[Entries for locating words and elements]
****

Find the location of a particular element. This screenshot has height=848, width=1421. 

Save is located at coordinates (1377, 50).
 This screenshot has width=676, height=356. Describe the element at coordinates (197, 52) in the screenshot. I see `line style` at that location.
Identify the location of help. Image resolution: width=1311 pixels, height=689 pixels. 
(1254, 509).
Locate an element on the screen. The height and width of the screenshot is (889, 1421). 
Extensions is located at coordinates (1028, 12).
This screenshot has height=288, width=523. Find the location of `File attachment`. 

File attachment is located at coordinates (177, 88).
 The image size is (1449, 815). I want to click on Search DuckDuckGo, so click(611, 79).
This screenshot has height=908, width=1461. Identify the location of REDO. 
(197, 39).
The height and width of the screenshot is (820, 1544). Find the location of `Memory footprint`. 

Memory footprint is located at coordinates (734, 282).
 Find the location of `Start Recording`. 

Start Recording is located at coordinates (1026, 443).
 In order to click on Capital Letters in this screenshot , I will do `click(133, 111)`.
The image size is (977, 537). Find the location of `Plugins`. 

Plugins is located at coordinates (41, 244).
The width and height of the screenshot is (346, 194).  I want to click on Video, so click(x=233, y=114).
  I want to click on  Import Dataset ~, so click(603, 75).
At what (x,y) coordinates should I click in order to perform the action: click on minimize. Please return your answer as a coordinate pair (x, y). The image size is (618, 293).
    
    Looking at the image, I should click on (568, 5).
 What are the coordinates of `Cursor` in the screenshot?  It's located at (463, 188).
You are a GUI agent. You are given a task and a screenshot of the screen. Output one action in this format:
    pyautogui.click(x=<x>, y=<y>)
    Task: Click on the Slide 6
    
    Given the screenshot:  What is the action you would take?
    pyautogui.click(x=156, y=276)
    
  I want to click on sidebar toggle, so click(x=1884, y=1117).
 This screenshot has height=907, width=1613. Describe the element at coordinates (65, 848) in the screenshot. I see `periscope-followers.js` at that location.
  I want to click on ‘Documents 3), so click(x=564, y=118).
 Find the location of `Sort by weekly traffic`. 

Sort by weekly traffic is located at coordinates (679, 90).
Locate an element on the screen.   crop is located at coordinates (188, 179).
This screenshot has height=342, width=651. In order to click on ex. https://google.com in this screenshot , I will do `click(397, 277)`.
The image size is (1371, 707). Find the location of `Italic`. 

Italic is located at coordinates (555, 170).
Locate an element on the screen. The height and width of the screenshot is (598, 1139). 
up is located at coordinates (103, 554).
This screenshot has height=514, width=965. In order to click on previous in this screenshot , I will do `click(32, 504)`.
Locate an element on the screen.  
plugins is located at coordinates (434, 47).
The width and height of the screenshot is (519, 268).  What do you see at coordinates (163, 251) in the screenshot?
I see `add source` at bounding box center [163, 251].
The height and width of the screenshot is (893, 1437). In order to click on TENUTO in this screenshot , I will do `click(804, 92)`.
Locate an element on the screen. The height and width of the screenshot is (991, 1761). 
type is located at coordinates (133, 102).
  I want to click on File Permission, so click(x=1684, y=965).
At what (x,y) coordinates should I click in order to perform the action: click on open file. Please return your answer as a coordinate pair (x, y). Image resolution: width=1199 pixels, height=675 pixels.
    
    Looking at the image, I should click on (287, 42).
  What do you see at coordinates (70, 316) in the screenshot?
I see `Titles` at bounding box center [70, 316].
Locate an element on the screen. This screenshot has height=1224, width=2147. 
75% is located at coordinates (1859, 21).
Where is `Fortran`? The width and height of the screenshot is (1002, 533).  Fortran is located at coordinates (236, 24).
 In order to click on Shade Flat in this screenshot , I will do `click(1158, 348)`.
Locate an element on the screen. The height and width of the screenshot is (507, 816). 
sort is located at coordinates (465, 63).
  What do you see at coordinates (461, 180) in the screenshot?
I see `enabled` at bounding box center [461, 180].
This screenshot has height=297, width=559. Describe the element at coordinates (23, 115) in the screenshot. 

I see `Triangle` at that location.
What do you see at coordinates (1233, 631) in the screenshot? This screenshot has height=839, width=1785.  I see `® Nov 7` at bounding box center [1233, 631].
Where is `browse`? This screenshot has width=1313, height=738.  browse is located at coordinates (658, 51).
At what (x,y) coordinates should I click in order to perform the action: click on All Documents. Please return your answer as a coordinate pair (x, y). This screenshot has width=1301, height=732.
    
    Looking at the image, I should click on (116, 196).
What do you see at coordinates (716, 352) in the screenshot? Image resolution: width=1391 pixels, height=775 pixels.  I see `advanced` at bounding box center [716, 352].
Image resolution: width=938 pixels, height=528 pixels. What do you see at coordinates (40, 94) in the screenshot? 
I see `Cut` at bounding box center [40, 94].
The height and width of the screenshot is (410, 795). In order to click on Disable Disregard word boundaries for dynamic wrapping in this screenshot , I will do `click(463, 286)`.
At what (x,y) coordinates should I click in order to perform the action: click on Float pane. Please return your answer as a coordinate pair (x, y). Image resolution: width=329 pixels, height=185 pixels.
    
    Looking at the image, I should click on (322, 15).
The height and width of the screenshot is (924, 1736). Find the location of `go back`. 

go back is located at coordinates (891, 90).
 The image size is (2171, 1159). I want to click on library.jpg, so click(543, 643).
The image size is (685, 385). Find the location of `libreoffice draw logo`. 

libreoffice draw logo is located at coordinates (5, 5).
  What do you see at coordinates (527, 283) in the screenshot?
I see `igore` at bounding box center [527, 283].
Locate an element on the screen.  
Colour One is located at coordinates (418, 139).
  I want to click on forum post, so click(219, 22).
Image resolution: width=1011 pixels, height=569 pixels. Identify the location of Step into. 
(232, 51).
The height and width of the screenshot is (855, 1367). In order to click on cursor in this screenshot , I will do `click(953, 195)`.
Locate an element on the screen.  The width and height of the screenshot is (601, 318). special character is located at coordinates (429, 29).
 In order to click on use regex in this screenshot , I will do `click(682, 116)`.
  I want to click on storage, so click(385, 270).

****

• Exercise instructions: Reproduce all of the lines above word for word, without any alteration.

• Final result:
Find the location of a particular element. This screenshot has height=848, width=1421. 

Save is located at coordinates (1377, 50).
 This screenshot has width=676, height=356. Describe the element at coordinates (197, 52) in the screenshot. I see `line style` at that location.
Identify the location of help. Image resolution: width=1311 pixels, height=689 pixels. 
(1254, 509).
Locate an element on the screen. The height and width of the screenshot is (889, 1421). 
Extensions is located at coordinates (1028, 12).
This screenshot has height=288, width=523. Find the location of `File attachment`. 

File attachment is located at coordinates (177, 88).
 The image size is (1449, 815). I want to click on Search DuckDuckGo, so click(611, 79).
This screenshot has height=908, width=1461. Identify the location of REDO. 
(197, 39).
The height and width of the screenshot is (820, 1544). Find the location of `Memory footprint`. 

Memory footprint is located at coordinates (734, 282).
 Find the location of `Start Recording`. 

Start Recording is located at coordinates (1026, 443).
 In order to click on Capital Letters in this screenshot , I will do `click(133, 111)`.
The image size is (977, 537). Find the location of `Plugins`. 

Plugins is located at coordinates (41, 244).
The width and height of the screenshot is (346, 194).  I want to click on Video, so click(x=233, y=114).
  I want to click on  Import Dataset ~, so click(603, 75).
At what (x,y) coordinates should I click in order to perform the action: click on minimize. Please return your answer as a coordinate pair (x, y). The image size is (618, 293).
    
    Looking at the image, I should click on (568, 5).
 What are the coordinates of `Cursor` in the screenshot?  It's located at (463, 188).
You are a GUI agent. You are given a task and a screenshot of the screen. Output one action in this format:
    pyautogui.click(x=<x>, y=<y>)
    Task: Click on the Slide 6
    
    Given the screenshot:  What is the action you would take?
    pyautogui.click(x=156, y=276)
    
  I want to click on sidebar toggle, so click(x=1884, y=1117).
 This screenshot has height=907, width=1613. Describe the element at coordinates (65, 848) in the screenshot. I see `periscope-followers.js` at that location.
  I want to click on ‘Documents 3), so click(x=564, y=118).
 Find the location of `Sort by weekly traffic`. 

Sort by weekly traffic is located at coordinates (679, 90).
Locate an element on the screen.   crop is located at coordinates (188, 179).
This screenshot has height=342, width=651. In order to click on ex. https://google.com in this screenshot , I will do `click(397, 277)`.
The image size is (1371, 707). Find the location of `Italic`. 

Italic is located at coordinates (555, 170).
Locate an element on the screen. The height and width of the screenshot is (598, 1139). 
up is located at coordinates (103, 554).
This screenshot has height=514, width=965. In order to click on previous in this screenshot , I will do `click(32, 504)`.
Locate an element on the screen.  
plugins is located at coordinates (434, 47).
The width and height of the screenshot is (519, 268).  What do you see at coordinates (163, 251) in the screenshot?
I see `add source` at bounding box center [163, 251].
The height and width of the screenshot is (893, 1437). In order to click on TENUTO in this screenshot , I will do `click(804, 92)`.
Locate an element on the screen. The height and width of the screenshot is (991, 1761). 
type is located at coordinates (133, 102).
  I want to click on File Permission, so click(x=1684, y=965).
At what (x,y) coordinates should I click in order to perform the action: click on open file. Please return your answer as a coordinate pair (x, y). Image resolution: width=1199 pixels, height=675 pixels.
    
    Looking at the image, I should click on (287, 42).
  What do you see at coordinates (70, 316) in the screenshot?
I see `Titles` at bounding box center [70, 316].
Locate an element on the screen. This screenshot has height=1224, width=2147. 
75% is located at coordinates (1859, 21).
Where is `Fortran`? The width and height of the screenshot is (1002, 533).  Fortran is located at coordinates (236, 24).
 In order to click on Shade Flat in this screenshot , I will do `click(1158, 348)`.
Locate an element on the screen. The height and width of the screenshot is (507, 816). 
sort is located at coordinates (465, 63).
  What do you see at coordinates (461, 180) in the screenshot?
I see `enabled` at bounding box center [461, 180].
This screenshot has height=297, width=559. Describe the element at coordinates (23, 115) in the screenshot. 

I see `Triangle` at that location.
What do you see at coordinates (1233, 631) in the screenshot? This screenshot has height=839, width=1785.  I see `® Nov 7` at bounding box center [1233, 631].
Where is `browse`? This screenshot has width=1313, height=738.  browse is located at coordinates (658, 51).
At what (x,y) coordinates should I click in order to perform the action: click on All Documents. Please return your answer as a coordinate pair (x, y). This screenshot has width=1301, height=732.
    
    Looking at the image, I should click on (116, 196).
What do you see at coordinates (716, 352) in the screenshot? Image resolution: width=1391 pixels, height=775 pixels.  I see `advanced` at bounding box center [716, 352].
Image resolution: width=938 pixels, height=528 pixels. What do you see at coordinates (40, 94) in the screenshot? 
I see `Cut` at bounding box center [40, 94].
The height and width of the screenshot is (410, 795). In order to click on Disable Disregard word boundaries for dynamic wrapping in this screenshot , I will do `click(463, 286)`.
At what (x,y) coordinates should I click in order to perform the action: click on Float pane. Please return your answer as a coordinate pair (x, y). Image resolution: width=329 pixels, height=185 pixels.
    
    Looking at the image, I should click on (322, 15).
The height and width of the screenshot is (924, 1736). Find the location of `go back`. 

go back is located at coordinates (891, 90).
 The image size is (2171, 1159). I want to click on library.jpg, so click(543, 643).
The image size is (685, 385). Find the location of `libreoffice draw logo`. 

libreoffice draw logo is located at coordinates (5, 5).
  What do you see at coordinates (527, 283) in the screenshot?
I see `igore` at bounding box center [527, 283].
Locate an element on the screen.  
Colour One is located at coordinates (418, 139).
  I want to click on forum post, so click(219, 22).
Image resolution: width=1011 pixels, height=569 pixels. Identify the location of Step into. 
(232, 51).
The height and width of the screenshot is (855, 1367). In order to click on cursor in this screenshot , I will do `click(953, 195)`.
Locate an element on the screen.  The width and height of the screenshot is (601, 318). special character is located at coordinates (429, 29).
 In order to click on use regex in this screenshot , I will do `click(682, 116)`.
  I want to click on storage, so click(385, 270).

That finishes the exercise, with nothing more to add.